SALEM — Nearly 100,000 tons of coal piled four stories high sprawl across a section of the waterfront occupied by Salem Harbor Power Station, the 63-year-old plant that burns this dirtiest of fossil fuels to generate electricity for hundreds of thousands of Massachusetts homes.
A decade ago, replacing the aging plant with a far cleaner natural gas facility would have thrilled environmental and public health advocates, who designated Salem Harbor as one of the state’s worst polluters. But now that it’s about to happen, environmental advocates are challenging the state’s approval of a gas-fired power plant for the site after Salem Harbor shuts down in June.
The lawsuit, now before the Massachusetts Supreme Judicial Court, is one of the first to be brought under a 2008 state law aimed at dramatically reducing greenhouse gases, which are produced by fossil fuels — such as coal, oil, and natural gas — and blamed for rising global temperatures. Its outcome could not only test the state’s commitment to fighting climate change, but also its ability to site new plants to meet the demand for power.
Already, the operator of the region’s power grid is warning that even a delay in completing the new Salem plant over the next two years could lead to electricity shortages, and possibly rolling blackouts. In addition, the power industry says a decision that overturns the Salem project’s approval would discourage developers from building other plants, leading to even more acute energy shortages.
“If this project can’t get built,” said Dan Dolan, president of the New England Power Generators Association, a trade group, “what can you build in Massachusetts?”
But the Conservation Law Foundation, the Boston advocacy group bringing the case, says the Patrick administration failed to adequately consider its own climate change law when state energy officials approved the Salem plant. Compared with coal, natural gas produces far lower levels of greenhouse gases, environmentalists acknowledge, but the state won’t meet the aggressive pollution reductions mandated by the law if it continues to rely on fossil fuels for energy.
“This is the place where we decide whether or not we are going to make good on our promises on climate, or whether we are going to continue doing more of the same,” said Shanna Cleveland, a senior attorney with the group. “If we don’t get this right now, there is no way we are going to meet our climate mandate.”
Climate change is an issue that has gained urgency in many quarters in recent years. It has long been a priority of Governor Deval Patrick, who calls the state law, the Global Warming Solutions Act of 2008, as one of his key accomplishments.

_Records shown_
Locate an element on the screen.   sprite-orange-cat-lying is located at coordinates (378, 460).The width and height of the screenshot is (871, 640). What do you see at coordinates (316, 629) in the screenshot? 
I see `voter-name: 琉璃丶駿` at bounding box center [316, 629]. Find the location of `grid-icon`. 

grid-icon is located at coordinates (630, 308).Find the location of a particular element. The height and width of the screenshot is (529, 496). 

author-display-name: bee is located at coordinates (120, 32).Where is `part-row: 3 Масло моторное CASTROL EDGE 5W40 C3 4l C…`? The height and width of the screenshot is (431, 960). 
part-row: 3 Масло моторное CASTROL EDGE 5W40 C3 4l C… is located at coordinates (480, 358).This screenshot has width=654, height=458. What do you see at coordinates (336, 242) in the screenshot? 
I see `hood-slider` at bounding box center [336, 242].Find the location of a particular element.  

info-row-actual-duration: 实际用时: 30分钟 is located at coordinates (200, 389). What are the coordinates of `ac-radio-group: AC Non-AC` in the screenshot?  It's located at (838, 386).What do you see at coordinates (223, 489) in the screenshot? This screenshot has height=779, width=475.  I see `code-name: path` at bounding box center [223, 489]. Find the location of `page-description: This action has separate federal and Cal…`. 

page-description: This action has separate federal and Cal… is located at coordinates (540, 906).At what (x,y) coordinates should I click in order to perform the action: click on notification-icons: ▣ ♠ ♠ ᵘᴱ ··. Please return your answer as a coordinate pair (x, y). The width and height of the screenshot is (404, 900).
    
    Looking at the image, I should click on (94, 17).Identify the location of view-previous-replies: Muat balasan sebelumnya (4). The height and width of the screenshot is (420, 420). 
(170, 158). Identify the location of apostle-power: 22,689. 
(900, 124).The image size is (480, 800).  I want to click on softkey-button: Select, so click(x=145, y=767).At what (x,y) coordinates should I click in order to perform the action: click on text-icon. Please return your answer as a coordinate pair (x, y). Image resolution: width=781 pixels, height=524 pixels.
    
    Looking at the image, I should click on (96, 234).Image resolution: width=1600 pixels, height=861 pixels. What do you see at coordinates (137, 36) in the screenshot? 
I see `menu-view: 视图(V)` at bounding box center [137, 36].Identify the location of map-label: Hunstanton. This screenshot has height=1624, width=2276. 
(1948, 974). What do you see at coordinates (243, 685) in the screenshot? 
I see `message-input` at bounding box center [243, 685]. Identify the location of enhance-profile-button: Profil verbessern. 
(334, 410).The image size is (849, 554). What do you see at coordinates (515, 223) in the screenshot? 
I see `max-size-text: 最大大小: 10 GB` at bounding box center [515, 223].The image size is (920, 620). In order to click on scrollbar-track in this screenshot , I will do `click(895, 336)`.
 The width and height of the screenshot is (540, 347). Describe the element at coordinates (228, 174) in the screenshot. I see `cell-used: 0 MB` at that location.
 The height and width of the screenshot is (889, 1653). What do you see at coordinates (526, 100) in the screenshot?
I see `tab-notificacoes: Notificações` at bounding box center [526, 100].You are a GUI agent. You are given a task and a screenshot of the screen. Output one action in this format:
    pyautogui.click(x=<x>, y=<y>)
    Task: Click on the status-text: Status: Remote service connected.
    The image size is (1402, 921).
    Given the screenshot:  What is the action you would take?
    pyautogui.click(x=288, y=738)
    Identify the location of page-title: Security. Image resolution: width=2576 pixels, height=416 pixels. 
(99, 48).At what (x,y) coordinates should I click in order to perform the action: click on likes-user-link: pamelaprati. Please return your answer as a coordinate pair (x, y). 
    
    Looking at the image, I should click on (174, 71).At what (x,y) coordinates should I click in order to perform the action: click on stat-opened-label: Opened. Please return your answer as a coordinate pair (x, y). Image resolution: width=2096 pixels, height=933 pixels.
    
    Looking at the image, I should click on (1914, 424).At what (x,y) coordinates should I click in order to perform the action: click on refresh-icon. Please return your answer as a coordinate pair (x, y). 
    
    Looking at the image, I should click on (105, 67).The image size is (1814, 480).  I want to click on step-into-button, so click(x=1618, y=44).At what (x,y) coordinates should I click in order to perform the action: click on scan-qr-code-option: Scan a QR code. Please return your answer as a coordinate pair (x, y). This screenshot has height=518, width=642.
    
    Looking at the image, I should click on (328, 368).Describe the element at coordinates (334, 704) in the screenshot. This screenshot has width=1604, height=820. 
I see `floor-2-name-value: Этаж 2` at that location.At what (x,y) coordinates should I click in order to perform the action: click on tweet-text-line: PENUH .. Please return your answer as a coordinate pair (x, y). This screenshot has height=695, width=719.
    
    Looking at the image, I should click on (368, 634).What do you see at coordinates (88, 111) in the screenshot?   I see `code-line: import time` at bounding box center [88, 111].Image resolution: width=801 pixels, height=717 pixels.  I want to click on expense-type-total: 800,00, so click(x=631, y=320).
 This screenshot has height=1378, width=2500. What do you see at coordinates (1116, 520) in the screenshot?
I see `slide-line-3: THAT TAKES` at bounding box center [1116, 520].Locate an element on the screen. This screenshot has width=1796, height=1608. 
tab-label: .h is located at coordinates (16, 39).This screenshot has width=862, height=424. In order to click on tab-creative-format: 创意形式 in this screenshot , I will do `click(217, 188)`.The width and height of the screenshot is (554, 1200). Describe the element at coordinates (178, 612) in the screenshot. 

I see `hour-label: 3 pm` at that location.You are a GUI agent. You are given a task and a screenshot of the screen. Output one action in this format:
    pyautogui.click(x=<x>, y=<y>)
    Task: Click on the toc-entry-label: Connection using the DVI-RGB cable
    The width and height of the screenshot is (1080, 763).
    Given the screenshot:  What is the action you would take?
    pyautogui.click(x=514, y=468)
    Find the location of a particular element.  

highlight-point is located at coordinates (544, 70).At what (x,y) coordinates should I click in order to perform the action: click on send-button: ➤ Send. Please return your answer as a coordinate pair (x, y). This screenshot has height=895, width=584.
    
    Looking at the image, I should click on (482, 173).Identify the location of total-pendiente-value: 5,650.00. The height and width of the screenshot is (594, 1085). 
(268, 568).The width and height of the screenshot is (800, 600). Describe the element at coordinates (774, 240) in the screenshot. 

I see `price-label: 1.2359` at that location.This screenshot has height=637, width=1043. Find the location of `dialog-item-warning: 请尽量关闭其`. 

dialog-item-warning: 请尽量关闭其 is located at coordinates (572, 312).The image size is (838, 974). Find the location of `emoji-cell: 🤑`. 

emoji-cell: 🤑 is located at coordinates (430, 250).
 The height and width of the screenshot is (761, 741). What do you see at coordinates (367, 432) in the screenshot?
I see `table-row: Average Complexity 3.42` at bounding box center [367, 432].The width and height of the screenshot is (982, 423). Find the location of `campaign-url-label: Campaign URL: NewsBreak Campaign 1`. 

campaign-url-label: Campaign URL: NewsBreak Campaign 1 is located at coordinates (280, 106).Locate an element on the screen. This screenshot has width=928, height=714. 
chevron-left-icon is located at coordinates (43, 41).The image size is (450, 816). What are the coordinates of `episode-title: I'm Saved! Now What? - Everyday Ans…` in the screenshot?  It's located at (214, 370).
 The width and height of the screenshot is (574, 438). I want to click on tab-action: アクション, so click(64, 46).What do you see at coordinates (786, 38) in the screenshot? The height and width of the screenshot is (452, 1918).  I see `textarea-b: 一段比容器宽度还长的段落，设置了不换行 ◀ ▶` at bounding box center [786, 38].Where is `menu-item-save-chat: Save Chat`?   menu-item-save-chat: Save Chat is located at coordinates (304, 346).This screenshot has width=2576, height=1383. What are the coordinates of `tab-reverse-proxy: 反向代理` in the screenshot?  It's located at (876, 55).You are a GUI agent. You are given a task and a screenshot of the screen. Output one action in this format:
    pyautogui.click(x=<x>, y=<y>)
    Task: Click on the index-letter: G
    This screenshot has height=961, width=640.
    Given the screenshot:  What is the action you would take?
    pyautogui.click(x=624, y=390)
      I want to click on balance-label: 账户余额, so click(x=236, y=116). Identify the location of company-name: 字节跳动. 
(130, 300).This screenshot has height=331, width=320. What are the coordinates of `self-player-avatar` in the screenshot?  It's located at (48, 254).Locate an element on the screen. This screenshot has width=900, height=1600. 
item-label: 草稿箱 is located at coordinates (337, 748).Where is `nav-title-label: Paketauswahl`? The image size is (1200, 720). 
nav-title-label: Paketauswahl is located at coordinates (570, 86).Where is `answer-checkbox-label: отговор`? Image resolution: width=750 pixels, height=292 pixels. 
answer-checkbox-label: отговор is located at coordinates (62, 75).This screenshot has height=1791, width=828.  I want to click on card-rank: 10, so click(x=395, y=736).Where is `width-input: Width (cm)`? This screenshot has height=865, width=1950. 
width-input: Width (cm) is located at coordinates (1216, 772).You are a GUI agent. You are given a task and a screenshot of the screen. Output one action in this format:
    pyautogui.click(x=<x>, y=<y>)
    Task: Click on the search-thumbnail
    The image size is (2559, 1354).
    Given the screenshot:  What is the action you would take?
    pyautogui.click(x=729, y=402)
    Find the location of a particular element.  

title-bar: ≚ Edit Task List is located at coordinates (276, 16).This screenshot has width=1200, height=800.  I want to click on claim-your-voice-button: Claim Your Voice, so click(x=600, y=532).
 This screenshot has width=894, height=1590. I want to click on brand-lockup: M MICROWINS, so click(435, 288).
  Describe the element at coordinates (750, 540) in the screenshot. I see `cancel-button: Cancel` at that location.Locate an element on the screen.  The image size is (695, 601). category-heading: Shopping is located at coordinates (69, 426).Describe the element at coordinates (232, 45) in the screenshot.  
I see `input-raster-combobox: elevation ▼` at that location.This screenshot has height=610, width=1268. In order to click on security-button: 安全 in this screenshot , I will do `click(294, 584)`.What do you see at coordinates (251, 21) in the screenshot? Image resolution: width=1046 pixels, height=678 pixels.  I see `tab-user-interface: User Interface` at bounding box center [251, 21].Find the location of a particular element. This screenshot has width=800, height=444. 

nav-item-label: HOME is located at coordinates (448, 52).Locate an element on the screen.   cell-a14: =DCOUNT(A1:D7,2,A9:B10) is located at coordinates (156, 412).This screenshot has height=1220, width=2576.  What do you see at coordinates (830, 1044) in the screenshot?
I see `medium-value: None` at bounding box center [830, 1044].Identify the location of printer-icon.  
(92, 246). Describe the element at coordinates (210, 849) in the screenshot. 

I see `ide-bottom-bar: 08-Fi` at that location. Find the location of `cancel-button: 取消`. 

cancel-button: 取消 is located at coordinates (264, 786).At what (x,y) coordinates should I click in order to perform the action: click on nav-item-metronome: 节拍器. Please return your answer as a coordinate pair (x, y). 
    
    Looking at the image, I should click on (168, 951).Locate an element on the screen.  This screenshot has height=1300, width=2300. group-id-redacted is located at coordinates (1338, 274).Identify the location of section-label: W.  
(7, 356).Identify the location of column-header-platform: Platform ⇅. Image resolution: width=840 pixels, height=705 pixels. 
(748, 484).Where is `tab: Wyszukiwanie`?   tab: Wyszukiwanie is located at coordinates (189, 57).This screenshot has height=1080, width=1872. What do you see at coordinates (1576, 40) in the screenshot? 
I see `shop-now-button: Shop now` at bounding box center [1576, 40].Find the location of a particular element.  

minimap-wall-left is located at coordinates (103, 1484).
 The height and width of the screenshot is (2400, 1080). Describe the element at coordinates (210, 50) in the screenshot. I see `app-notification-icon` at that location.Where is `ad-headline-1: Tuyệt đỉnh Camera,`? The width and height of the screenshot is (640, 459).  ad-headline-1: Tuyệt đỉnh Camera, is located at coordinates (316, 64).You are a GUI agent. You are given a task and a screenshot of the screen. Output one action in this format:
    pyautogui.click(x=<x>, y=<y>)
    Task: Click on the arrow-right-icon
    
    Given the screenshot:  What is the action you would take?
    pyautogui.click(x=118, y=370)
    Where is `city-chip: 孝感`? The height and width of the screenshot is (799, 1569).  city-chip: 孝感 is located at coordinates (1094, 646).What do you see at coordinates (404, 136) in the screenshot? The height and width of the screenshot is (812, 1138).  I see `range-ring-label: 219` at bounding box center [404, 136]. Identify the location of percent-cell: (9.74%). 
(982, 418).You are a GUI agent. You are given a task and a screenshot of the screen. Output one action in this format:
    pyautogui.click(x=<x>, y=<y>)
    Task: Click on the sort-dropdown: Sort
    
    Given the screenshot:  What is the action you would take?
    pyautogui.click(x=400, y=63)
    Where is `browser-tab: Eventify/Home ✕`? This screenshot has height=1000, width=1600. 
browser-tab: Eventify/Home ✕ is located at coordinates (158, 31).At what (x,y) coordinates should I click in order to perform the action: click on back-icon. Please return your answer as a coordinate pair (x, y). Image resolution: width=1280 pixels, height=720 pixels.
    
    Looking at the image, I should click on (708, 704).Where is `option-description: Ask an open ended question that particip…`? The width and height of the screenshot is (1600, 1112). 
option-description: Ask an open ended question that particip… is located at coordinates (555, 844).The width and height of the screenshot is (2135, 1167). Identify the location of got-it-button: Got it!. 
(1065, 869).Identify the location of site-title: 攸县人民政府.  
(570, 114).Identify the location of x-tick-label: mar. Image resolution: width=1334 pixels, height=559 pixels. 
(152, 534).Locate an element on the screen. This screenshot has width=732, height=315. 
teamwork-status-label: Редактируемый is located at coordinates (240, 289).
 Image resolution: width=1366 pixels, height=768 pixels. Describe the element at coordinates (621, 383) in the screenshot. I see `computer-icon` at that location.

_Your goal_
In the article on the Salem Harbor power plant, rewrite the passage from "A decade ago, replacing" up to and including "down in June.", substituting "Ten years ago" for "A decade ago".

_Exercise result_
Ten years ago, replacing the aging plant with a far cleaner natural gas facility would have thrilled environmental and public health advocates, who designated Salem Harbor as one of the state’s worst polluters. But now that it’s about to happen, environmental advocates are challenging the state’s approval of a gas-fired power plant for the site after Salem Harbor shuts down in June.